*Work instructions*. Reproduce the records below exactly, with nothing altered.

--- Data for the task Enclosed Below ---

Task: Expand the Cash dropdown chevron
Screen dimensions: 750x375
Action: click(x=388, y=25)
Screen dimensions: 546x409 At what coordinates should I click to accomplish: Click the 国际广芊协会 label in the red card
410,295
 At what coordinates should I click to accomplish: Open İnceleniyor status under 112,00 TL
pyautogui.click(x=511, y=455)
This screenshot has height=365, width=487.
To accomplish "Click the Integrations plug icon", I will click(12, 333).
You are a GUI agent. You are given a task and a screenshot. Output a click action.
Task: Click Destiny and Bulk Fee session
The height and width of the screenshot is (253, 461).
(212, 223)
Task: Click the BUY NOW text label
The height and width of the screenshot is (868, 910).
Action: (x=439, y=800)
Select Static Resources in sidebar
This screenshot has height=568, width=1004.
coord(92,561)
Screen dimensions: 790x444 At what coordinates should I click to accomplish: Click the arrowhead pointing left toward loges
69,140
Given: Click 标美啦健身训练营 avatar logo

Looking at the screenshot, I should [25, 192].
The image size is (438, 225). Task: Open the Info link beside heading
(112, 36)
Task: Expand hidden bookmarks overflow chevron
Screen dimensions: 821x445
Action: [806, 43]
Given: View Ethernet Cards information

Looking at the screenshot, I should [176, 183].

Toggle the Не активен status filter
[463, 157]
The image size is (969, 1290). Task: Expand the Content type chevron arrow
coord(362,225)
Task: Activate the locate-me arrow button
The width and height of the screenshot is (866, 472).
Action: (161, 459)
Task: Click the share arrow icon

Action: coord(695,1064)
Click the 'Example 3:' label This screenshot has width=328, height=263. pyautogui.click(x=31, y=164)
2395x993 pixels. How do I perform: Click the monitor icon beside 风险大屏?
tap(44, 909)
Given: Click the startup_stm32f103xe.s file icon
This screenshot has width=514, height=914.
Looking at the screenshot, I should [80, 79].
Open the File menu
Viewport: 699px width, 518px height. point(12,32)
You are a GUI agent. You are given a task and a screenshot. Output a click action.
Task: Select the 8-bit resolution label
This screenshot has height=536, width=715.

--- End of Enclosed Data for the task ---

*Exercise result*.
Task: Expand the Cash dropdown chevron
Screen dimensions: 750x375
Action: click(x=388, y=25)
Screen dimensions: 546x409 At what coordinates should I click to accomplish: Click the 国际广芊协会 label in the red card
410,295
 At what coordinates should I click to accomplish: Open İnceleniyor status under 112,00 TL
pyautogui.click(x=511, y=455)
This screenshot has height=365, width=487.
To accomplish "Click the Integrations plug icon", I will click(12, 333).
You are a GUI agent. You are given a task and a screenshot. Output a click action.
Task: Click Destiny and Bulk Fee session
The height and width of the screenshot is (253, 461).
(212, 223)
Task: Click the BUY NOW text label
The height and width of the screenshot is (868, 910).
Action: (x=439, y=800)
Select Static Resources in sidebar
This screenshot has height=568, width=1004.
coord(92,561)
Screen dimensions: 790x444 At what coordinates should I click to accomplish: Click the arrowhead pointing left toward loges
69,140
Given: Click 标美啦健身训练营 avatar logo

Looking at the screenshot, I should [25, 192].
The image size is (438, 225). Task: Open the Info link beside heading
(112, 36)
Task: Expand hidden bookmarks overflow chevron
Screen dimensions: 821x445
Action: [806, 43]
Given: View Ethernet Cards information

Looking at the screenshot, I should [176, 183].

Toggle the Не активен status filter
[463, 157]
The image size is (969, 1290). Task: Expand the Content type chevron arrow
coord(362,225)
Task: Activate the locate-me arrow button
The width and height of the screenshot is (866, 472).
Action: (161, 459)
Task: Click the share arrow icon

Action: coord(695,1064)
Click the 'Example 3:' label This screenshot has width=328, height=263. pyautogui.click(x=31, y=164)
2395x993 pixels. How do I perform: Click the monitor icon beside 风险大屏?
tap(44, 909)
Given: Click the startup_stm32f103xe.s file icon
This screenshot has width=514, height=914.
Looking at the screenshot, I should [80, 79].
Open the File menu
Viewport: 699px width, 518px height. point(12,32)
You are a GUI agent. You are given a task and a screenshot. Output a click action.
Task: Select the 8-bit resolution label
This screenshot has height=536, width=715.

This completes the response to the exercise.